- [WHAT IS NEEDED] For each record below, output its text exactly and skip any picture.

*** Opening of INFORMATION SUPPLIED ***

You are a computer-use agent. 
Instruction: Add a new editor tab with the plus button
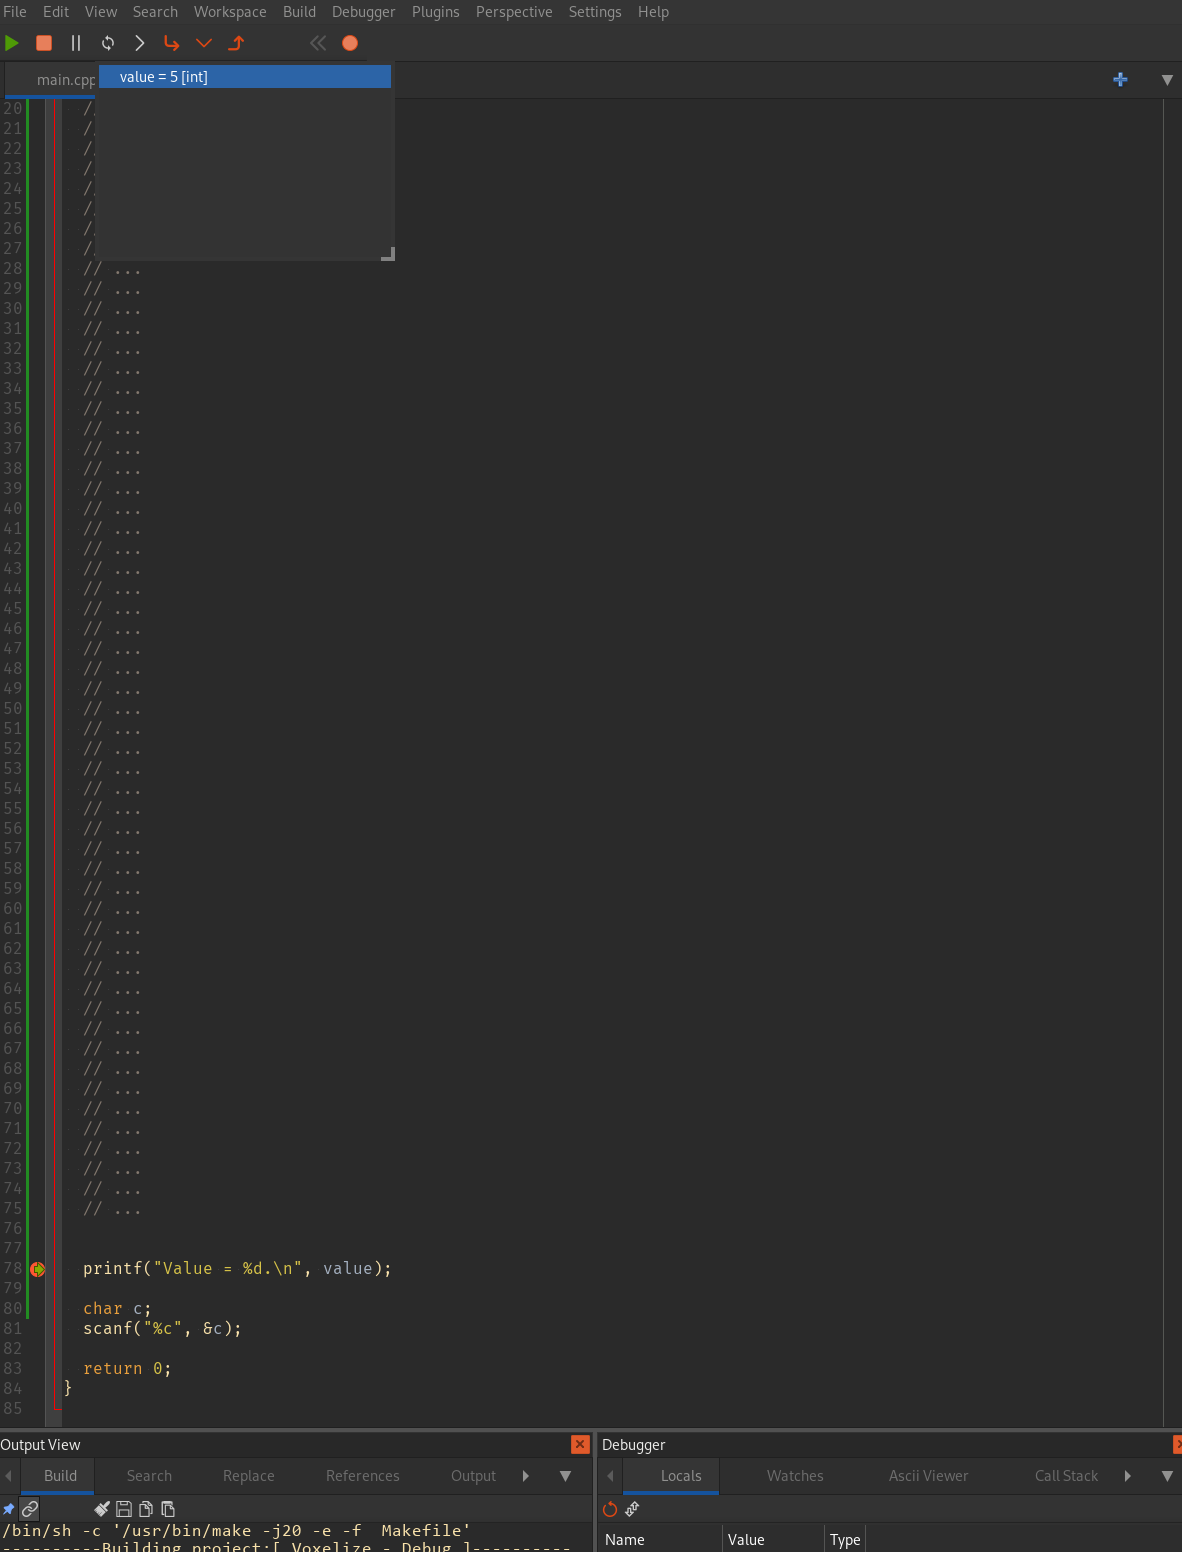1120,80
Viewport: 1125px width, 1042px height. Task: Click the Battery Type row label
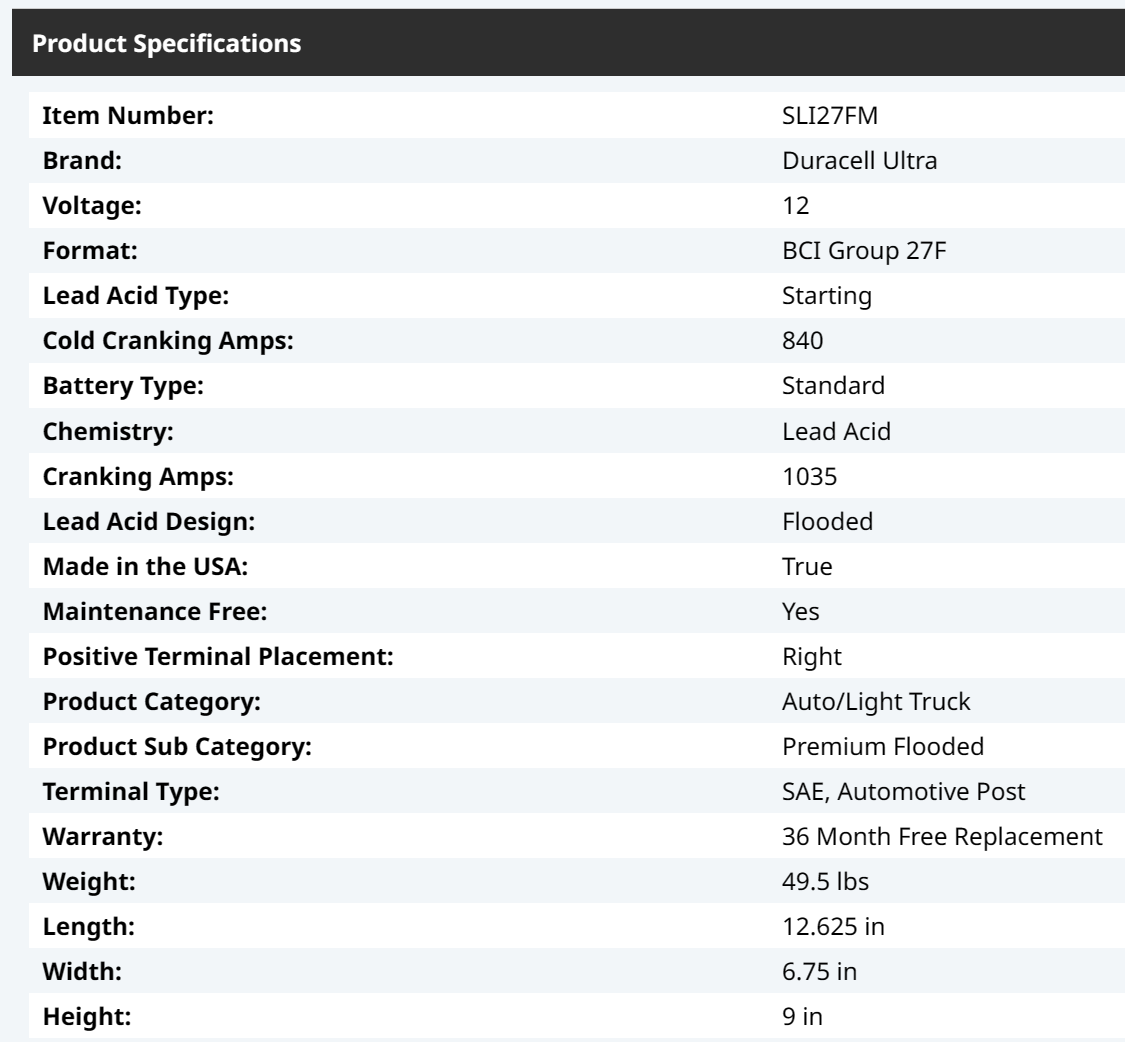pos(123,386)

*** Close of INFORMATION SUPPLIED ***

- [RESPONSE TO THE TASK]
You are a computer-use agent. 
Instruction: Add a new editor tab with the plus button
1120,80
Viewport: 1125px width, 1042px height. Task: Click the Battery Type row label
pos(123,386)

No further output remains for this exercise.